In [1]:
import pandas as pd
import re
import numpy as np
import json
import networkx as nx

## Load raw SQL data from Wikipedia Dump

In [None]:
# From enwiki-20171001-category.sql
# cat enwiki-20171001-category.sql | python tocsv.py > enwiki-20171001-category.csv
category = pd.read_csv('./enwiki-20171001-category.csv', header=None, sep=',', encoding='latin1')
category.columns = ['cat_id', 'cat_title', 'cat_page', 'cat_subcats', 'cat_files']
# From enwiki-20171001-page.sql
# cat enwiki-20171001-page.sql | python tocsv.py > enwiki-20171001-page.csv
page = pd.read_csv('./enwiki-20171001-page.csv', header=None, sep=',', usecols=[0, 1, 2, 5, 12, 13], encoding='latin1')
page.columns = ['page_id', 'page_namespace', 'page_title',
                'page_is_redirect', 'page_content_model', 'page_lang']
# From enwiki-20171001-categorylinks.sql
# cat enwiki-20171001-categorylinks.sql | python tocsv.py --ignore_column 2 --ignore_column 3 --ignore_column 4 --ignore_column 5 > enwiki-20171001-categorylinks.csv
categorylinks = pd.read_csv('./enwiki-20171001-categorylinks.csv', header=None, sep=',', encoding='latin1')
categorylinks.columns = ['cl_from', 'cl_to', 'cl_type']
# cat enwiki-20171001-templatelinks.sql | python tocsv.py > enwiki-20171001-templatelinks.csv
templatelinks = pd.read_csv('./enwiki-20171001-templatelinks.csv', header=None, sep=',', encoding='latin1')
templatelinks.columns = ['tl_from', 'tl_namespace', 'tl_title', 'tl_from_namespace']

In [None]:
templatelinks[templatelinks.tl_title.apply(lambda x: str(x).startswith('Tracking'))].tl_title.unique()

## Clean up categories

According to https://en.wikipedia.org/wiki/Wikipedia:Categorization, there are a few non-content categories with the following prefixes:

* `Wikipedia`
* `WikiProject`

Besides these, we also need to remove categories with template `Wikipedia_category` and `Maintenance_category` and its descendants according to https://en.wikipedia.org/wiki/Template:Maintenance_category. Note that `Template:Wikipedia_category` redirects to the same template page.

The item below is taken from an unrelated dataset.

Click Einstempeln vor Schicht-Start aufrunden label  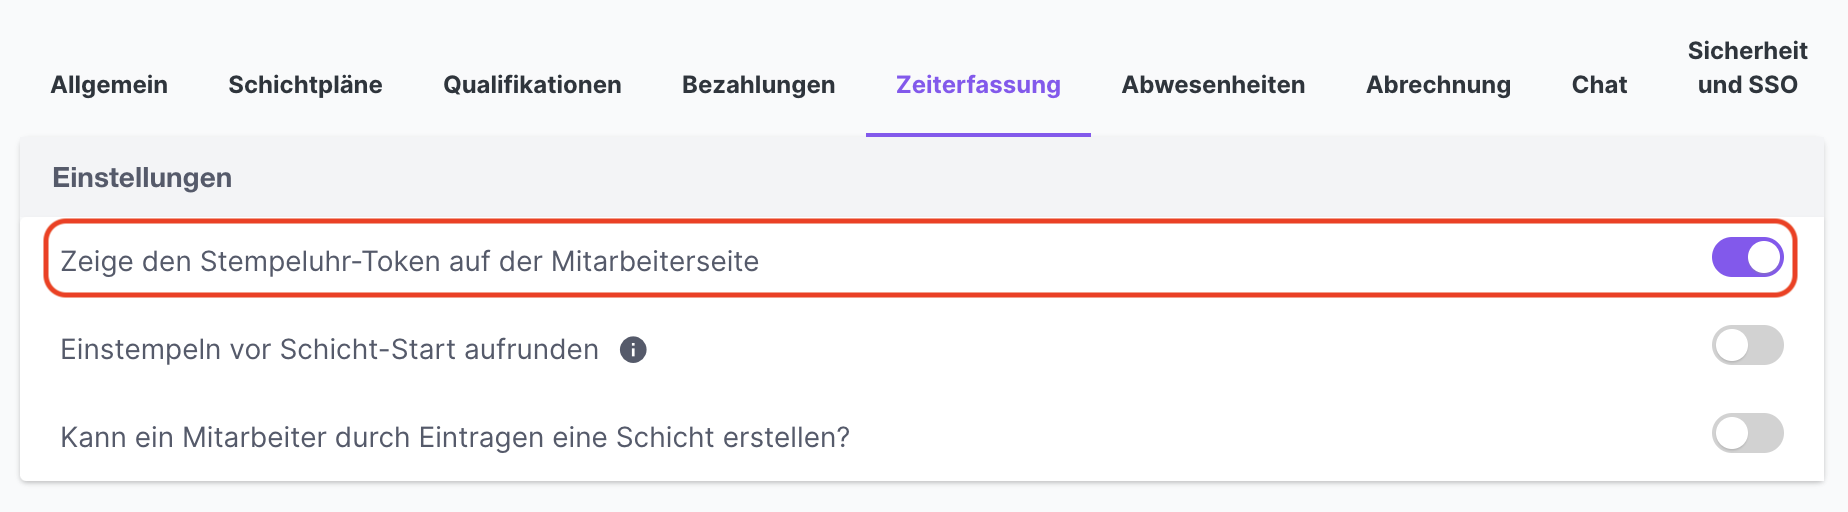click(x=330, y=349)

So here we will first find all templates inherit from these two category templates, and then remove all categories using these templates. 

Then we will check if any category with the abovementioned prefix still exists.

### Remove all categories that use `Wikipedia Category` and `Maintenance Category` as templates

In [4]:
def find_wikipedia_category_templates(templatelink_df, page_df):
    # Two basic templates
    selected_templates = set(['Wikipedia_category', 'Maintenance_category', 'Tracking_category', 'Trackingcat', 'Tracking_category/doc', 'Tracking_cat'])
    # Do BFS here to find all templates using these two root templates
    curr_parent_templates = selected_templates.copy()
    template_page_df = page_df[page_df.page_namespace == 10]  # limit namespace to template
    template_df = templatelink_df[templatelink_df.tl_from_namespace == 10]  # limit namespace to template
    print("all non-template elements are removed")
    while len(curr_parent_templates):
        # all template ids inherit from curr_parent_templates
        next_template_ids = template_df[template_df.tl_title.isin(curr_parent_templates)].tl_from.unique()
        next_templates = template_page_df[template_page_df.page_id.isin(next_template_ids)].page_title.unique()
        selected_templates |= curr_parent_templates
        # Remove seen templates
        template_df = template_df[~template_df.tl_title.isin(curr_parent_templates)]
        # update template
        curr_parent_templates = set(next_templates)
        print("find %d new non-content template" % len(curr_parent_templates))
    print("In total we find %d wikipedia templates." % len(selected_templates))
    cate_template_df = templatelink_df[templatelink_df.tl_from_namespace == 14]
    wiki_category = cate_template_df[cate_template_df.tl_title.isin(selected_templates)].tl_from
    print("In total we find %d wikipedia categories." % len(wiki_category))
    content_category = page_df[page_df.page_namespace==14]
    content_category = content_category[~content_category.page_id.isin(wiki_category)]
    return content_category[['page_id', 'page_title']]
    
content_categories = find_wikipedia_category_templates(templatelinks, page)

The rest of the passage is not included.